■ EXERCISE: In the records below, pick out all lines containing the word "will".

■ PROVIDED RECORDS:
------------------------------------------------------------

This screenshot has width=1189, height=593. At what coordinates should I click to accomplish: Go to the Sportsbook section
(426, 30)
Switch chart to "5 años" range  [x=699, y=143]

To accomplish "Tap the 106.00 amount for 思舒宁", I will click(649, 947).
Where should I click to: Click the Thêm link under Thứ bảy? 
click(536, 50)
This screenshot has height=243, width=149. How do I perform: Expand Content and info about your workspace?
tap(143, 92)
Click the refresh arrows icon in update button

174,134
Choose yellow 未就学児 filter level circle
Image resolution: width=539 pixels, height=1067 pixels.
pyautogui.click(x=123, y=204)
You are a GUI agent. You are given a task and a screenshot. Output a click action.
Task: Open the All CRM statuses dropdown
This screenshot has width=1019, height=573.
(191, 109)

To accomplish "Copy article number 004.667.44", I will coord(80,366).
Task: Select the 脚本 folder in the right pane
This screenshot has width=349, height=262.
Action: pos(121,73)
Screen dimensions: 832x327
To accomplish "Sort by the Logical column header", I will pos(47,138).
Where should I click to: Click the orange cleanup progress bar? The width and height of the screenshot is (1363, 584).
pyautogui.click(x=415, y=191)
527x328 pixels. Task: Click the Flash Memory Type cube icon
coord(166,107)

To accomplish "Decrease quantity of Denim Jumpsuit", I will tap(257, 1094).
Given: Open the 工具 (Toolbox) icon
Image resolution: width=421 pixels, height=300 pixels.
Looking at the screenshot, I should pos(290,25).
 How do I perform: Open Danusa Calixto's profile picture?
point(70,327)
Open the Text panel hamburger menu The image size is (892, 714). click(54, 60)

------------------------------------------------------------

■ SOLUTION TO THE PROBLEM:
To accomplish "Tap the 106.00 amount for 思舒宁", I will click(649, 947).
To accomplish "Copy article number 004.667.44", I will coord(80,366).
To accomplish "Sort by the Logical column header", I will pos(47,138).
To accomplish "Decrease quantity of Denim Jumpsuit", I will tap(257, 1094).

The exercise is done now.